The list leans on approachable, widely distributed labels — Milbrandt Vineyards Merlot from Columbia Valley, Pendulum Red Blend, a house Syrah under the Nathan Gray label — which is fine for a tavern, but there's no ambition here. Washington State gets some representation, which makes sense given the location, but the depth stops well short of interesting. No single-vineyard bottles, no local Spokane-area producers, nothing to make a wine drinker lean forward. Oregon and California round out the edges but don't add any real character.
Six to ten pours by the glass, which is a reasonable count for a spot like this, but the selection mirrors the broader list — safe, predictable, nothing adventurous. The Nathan Gray house Syrah is your default workhorse pour at $27 a bottle equivalent, and the Pendulum Red Blend is around the same neighborhood. Rotation appears nonexistent; this looks like a set-it-and-forget-it program.
Milbrandt Vineyards Merlot Columbia Valley — $28
A 100% markup is still on the steeper side, but Milbrandt is a reliable Columbia Valley producer and $28 is the least painful option on a list that doesn't do itself any favors. It's a soft, food-friendly red that won't fight with smoked meat.
Pendulum Red Blend Columbia Valley
Most people at a barbecue joint are going to default to beer, which means this bottle often sits untouched. Pendulum is a Charlie Smith project with solid Columbia Valley fruit behind it — it's a genuinely drinkable red blend at $30, and it actually holds up against bold, smoky flavors better than the lighter options on this list.
House Red (HH Red)
At $24 a bottle for what is essentially a basic domestic blend retailing around $8, this is a 200% markup on something that was never impressive to begin with. There is no version of this that ends well. Order a local craft beer instead.

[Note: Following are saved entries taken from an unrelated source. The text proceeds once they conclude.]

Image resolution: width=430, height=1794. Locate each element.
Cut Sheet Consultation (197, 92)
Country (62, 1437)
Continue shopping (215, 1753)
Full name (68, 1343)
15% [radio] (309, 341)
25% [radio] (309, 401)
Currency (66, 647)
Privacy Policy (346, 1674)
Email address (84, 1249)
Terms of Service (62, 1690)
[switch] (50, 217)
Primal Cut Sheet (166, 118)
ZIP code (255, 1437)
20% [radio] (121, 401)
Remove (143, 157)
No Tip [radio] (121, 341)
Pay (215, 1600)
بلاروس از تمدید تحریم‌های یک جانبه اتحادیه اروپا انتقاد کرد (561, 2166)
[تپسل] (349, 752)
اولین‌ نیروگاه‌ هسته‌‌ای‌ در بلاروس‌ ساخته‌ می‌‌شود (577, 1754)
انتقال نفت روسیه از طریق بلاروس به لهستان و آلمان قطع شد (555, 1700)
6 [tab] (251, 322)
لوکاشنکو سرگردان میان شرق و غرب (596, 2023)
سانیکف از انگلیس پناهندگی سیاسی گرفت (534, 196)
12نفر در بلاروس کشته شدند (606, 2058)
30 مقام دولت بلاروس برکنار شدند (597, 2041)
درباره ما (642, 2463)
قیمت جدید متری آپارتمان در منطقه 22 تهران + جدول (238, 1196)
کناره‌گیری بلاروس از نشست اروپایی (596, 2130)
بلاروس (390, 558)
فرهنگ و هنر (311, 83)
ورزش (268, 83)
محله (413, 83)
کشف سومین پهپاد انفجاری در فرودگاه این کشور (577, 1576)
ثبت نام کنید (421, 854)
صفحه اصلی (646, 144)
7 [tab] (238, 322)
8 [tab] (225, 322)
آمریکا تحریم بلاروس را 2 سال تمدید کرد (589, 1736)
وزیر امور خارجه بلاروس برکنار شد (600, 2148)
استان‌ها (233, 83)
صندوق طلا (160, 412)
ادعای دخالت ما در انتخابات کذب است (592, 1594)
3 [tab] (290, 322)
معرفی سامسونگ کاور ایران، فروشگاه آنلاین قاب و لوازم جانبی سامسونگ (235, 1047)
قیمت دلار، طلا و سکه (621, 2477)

Pendulum Red Blend Columbia Valley + Barbecue smoked meats
A fruit-forward, medium-bodied red blend can actually cut through the fat and char on smoked meats without getting steamrolled — and Pendulum has enough structure to stand up to the bold flavors coming off the pit. It's not a sophisticated pairing, but it works.
❌ The Bottom Line
The Blackbird is a genuinely good barbecue tavern that simply doesn't care about wine, and the steep markups on uninspired bottles make that indifference expensive. Come for the smoked meats and a cold beer — if you insist on wine, grab the Milbrandt and move on.